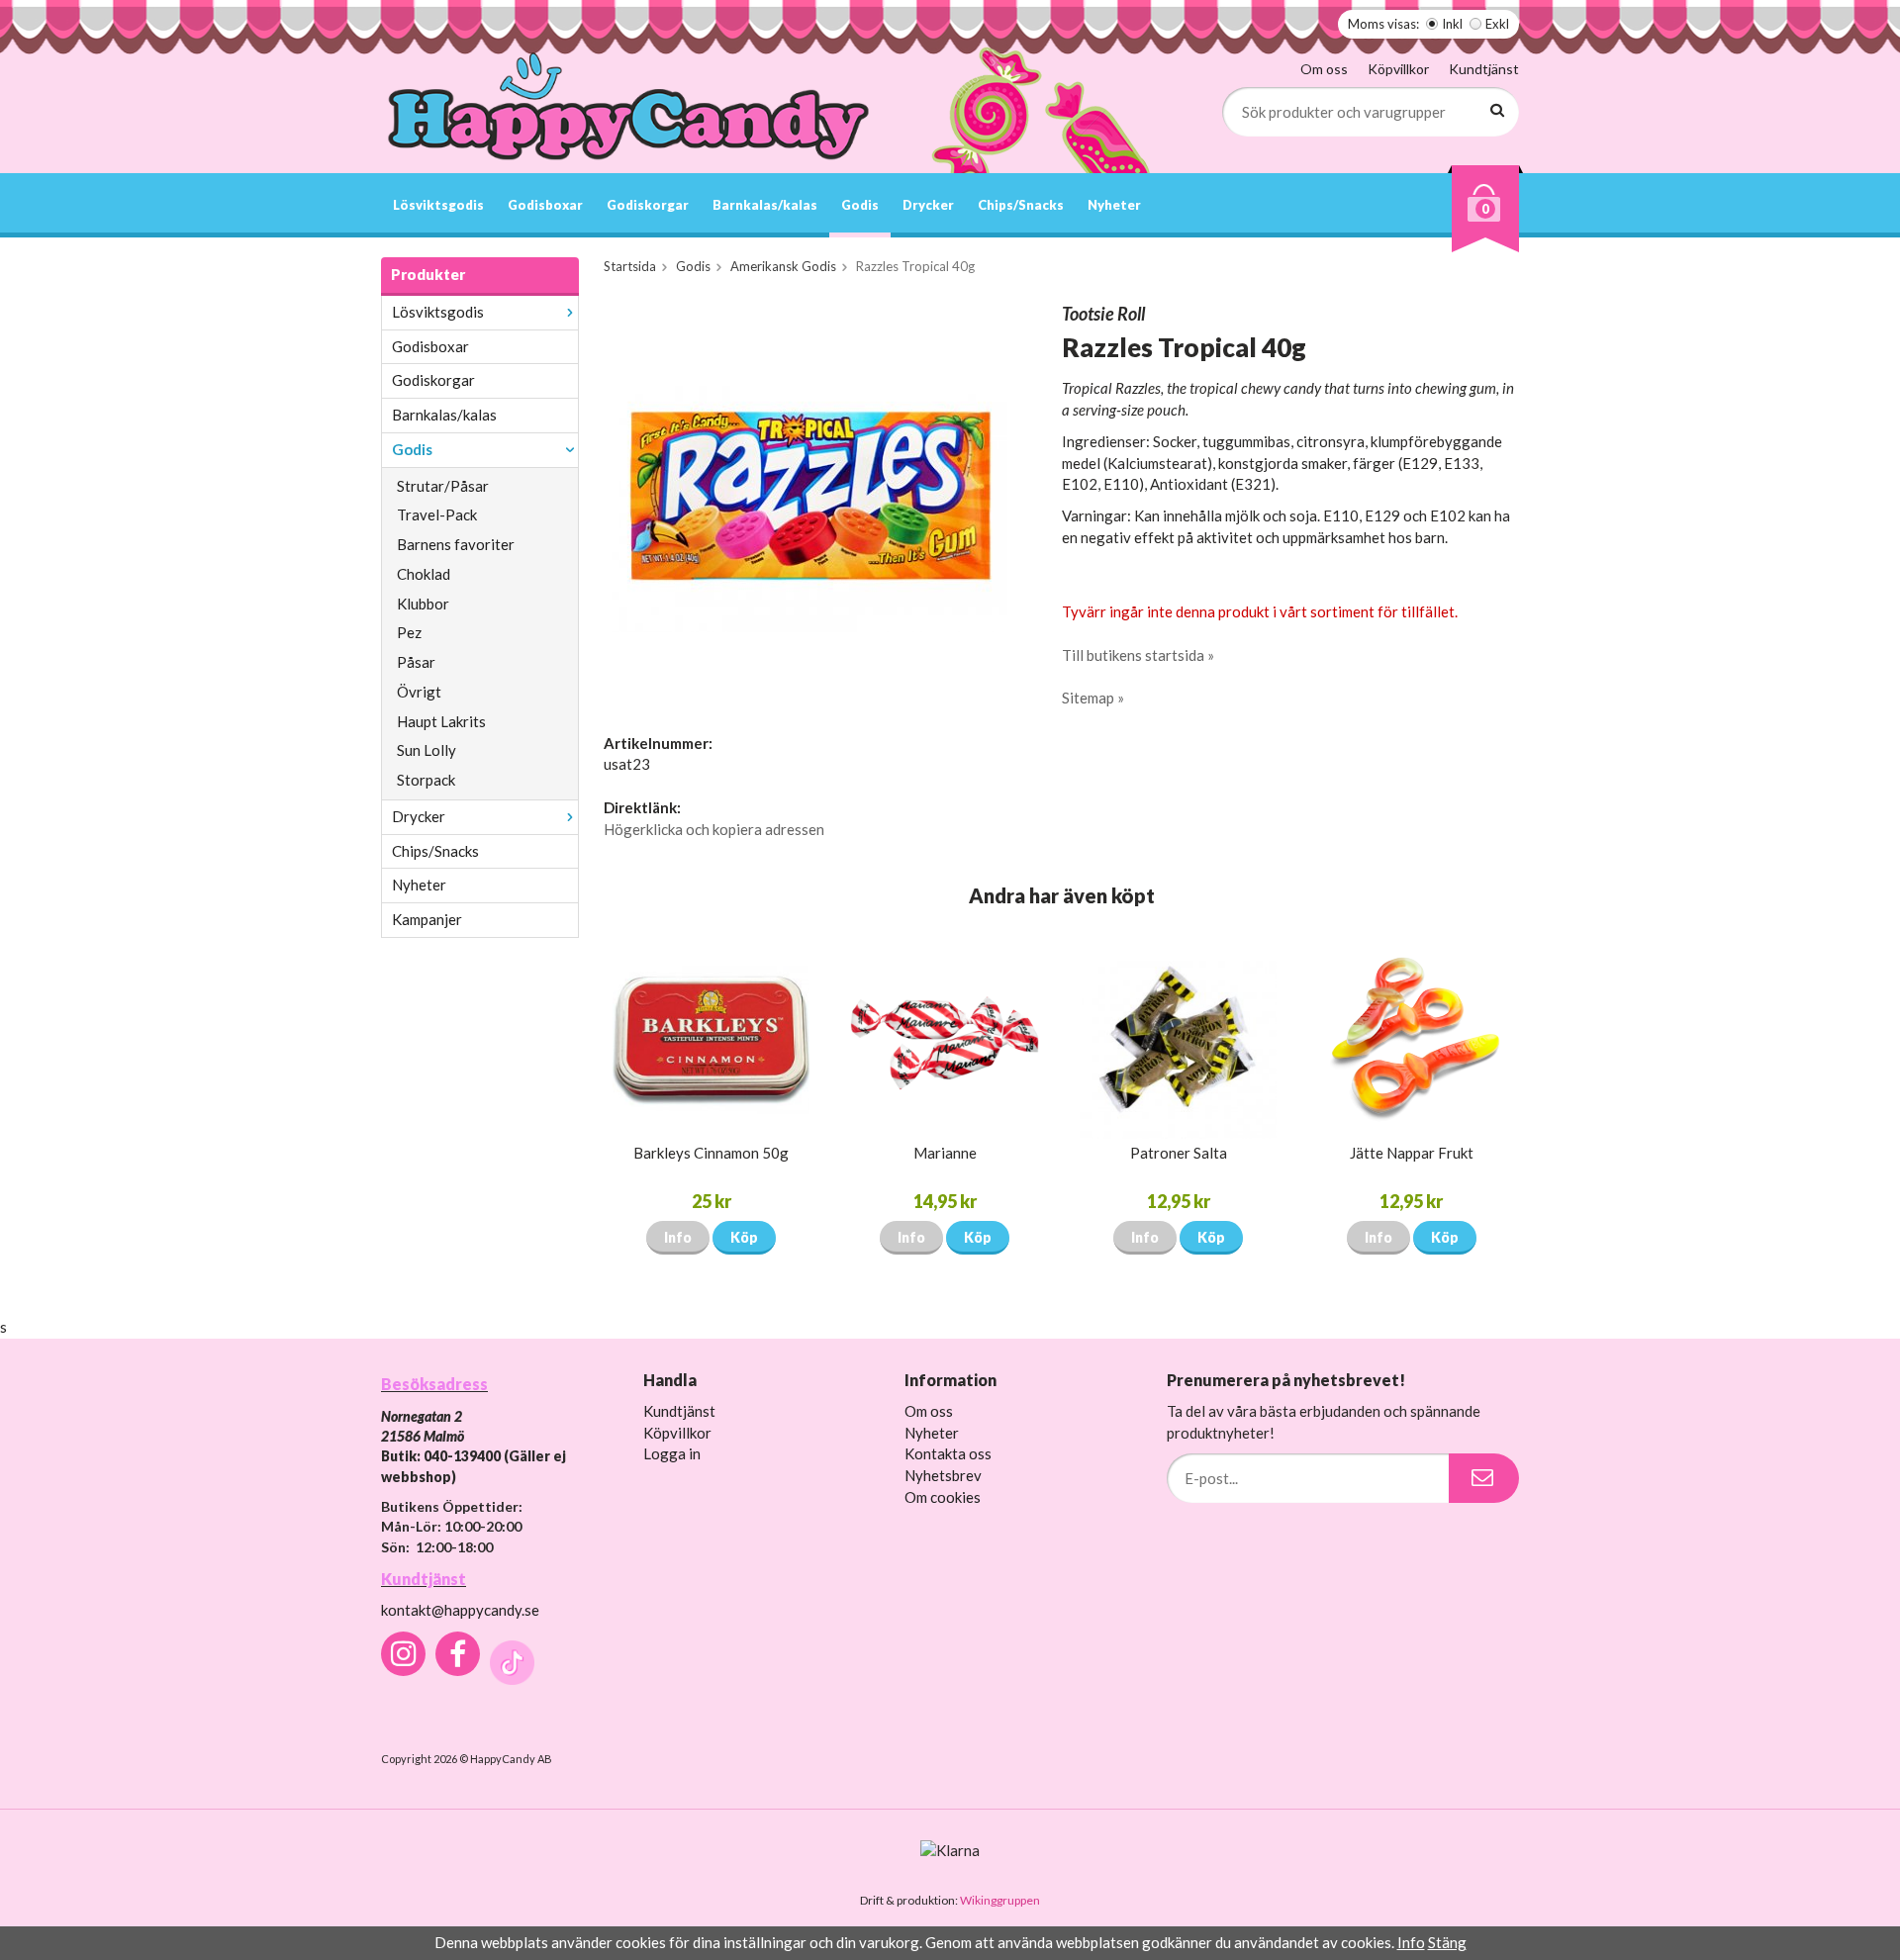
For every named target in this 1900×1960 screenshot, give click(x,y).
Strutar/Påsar (443, 486)
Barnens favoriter (456, 544)
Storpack (426, 780)
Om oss (1324, 68)
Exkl (1497, 24)
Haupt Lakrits (441, 721)
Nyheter (1114, 205)
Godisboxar (545, 205)
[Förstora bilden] (809, 499)
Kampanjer (427, 919)
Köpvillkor (1398, 68)
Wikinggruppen (1000, 1900)
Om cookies (942, 1497)
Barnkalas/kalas (764, 205)
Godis (860, 205)
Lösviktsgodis (438, 205)
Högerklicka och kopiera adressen (714, 829)
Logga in (672, 1453)
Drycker (928, 205)
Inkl (1452, 24)
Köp (744, 1237)
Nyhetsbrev (943, 1475)
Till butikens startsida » (1138, 655)
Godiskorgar (648, 205)
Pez (409, 632)
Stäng (1447, 1942)
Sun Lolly (426, 750)
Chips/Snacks (1021, 205)
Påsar (416, 662)
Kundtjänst (1484, 68)
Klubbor (423, 603)
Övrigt (419, 691)
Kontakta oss (948, 1453)
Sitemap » (1093, 697)
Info (678, 1237)
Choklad (423, 574)
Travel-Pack (437, 514)
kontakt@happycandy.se (460, 1610)
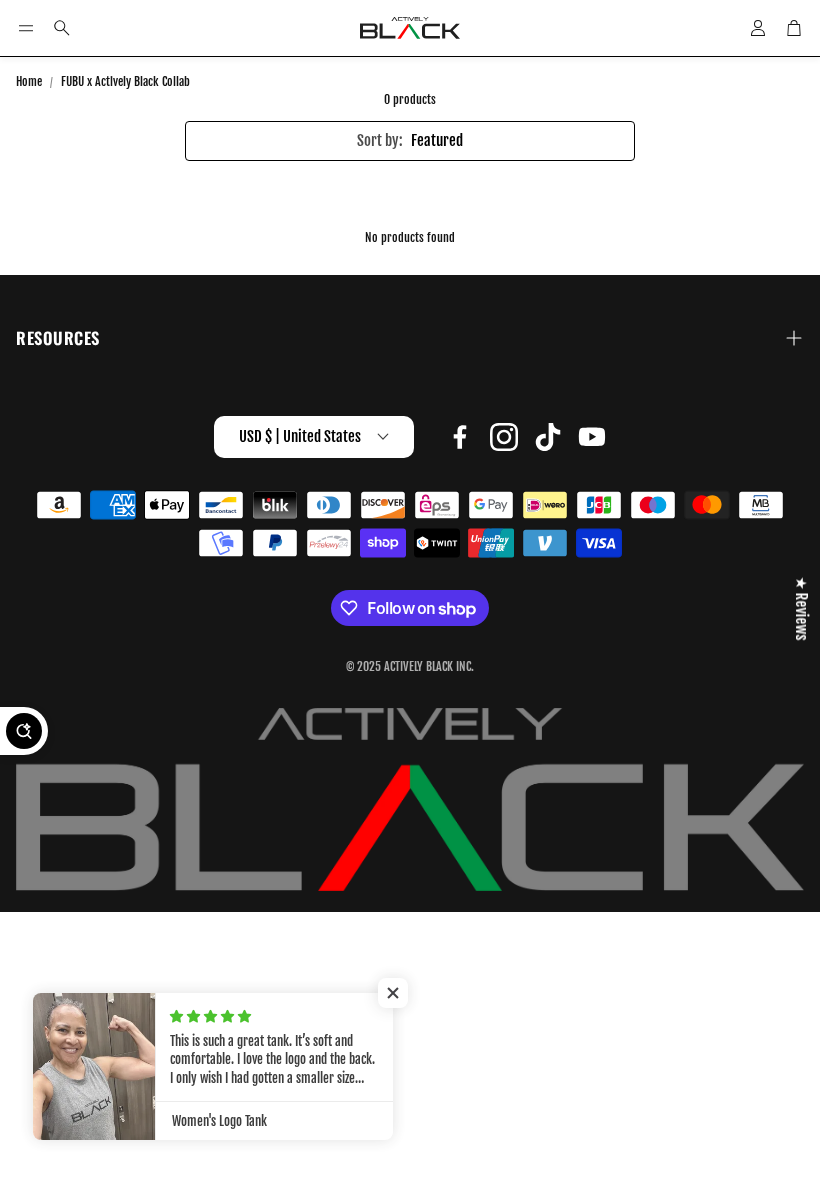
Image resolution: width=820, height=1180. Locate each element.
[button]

What you have to do: Print every entry word for word; omit the pictures.

Final answer:
For every named target in this 1900×1960 screenshot, give click(x,y).
Strutar/Påsar (443, 486)
Barnens favoriter (456, 544)
Storpack (426, 780)
Om oss (1324, 68)
Exkl (1497, 24)
Haupt Lakrits (441, 721)
Nyheter (1114, 205)
Godisboxar (545, 205)
[Förstora bilden] (809, 499)
Kampanjer (427, 919)
Köpvillkor (1398, 68)
Wikinggruppen (1000, 1900)
Om cookies (942, 1497)
Barnkalas/kalas (764, 205)
Godis (860, 205)
Lösviktsgodis (438, 205)
Högerklicka och kopiera adressen (714, 829)
Logga in (672, 1453)
Drycker (928, 205)
Inkl (1452, 24)
Köp (744, 1237)
Nyhetsbrev (943, 1475)
Till butikens startsida » (1138, 655)
Godiskorgar (648, 205)
Pez (409, 632)
Stäng (1447, 1942)
Sun Lolly (426, 750)
Chips/Snacks (1021, 205)
Påsar (416, 662)
Kundtjänst (1484, 68)
Klubbor (423, 603)
Övrigt (419, 691)
Kontakta oss (948, 1453)
Sitemap » (1093, 697)
Info (678, 1237)
Choklad (423, 574)
Travel-Pack (437, 514)
kontakt@happycandy.se (460, 1610)
Image resolution: width=820, height=1180. Locate each element.
[button]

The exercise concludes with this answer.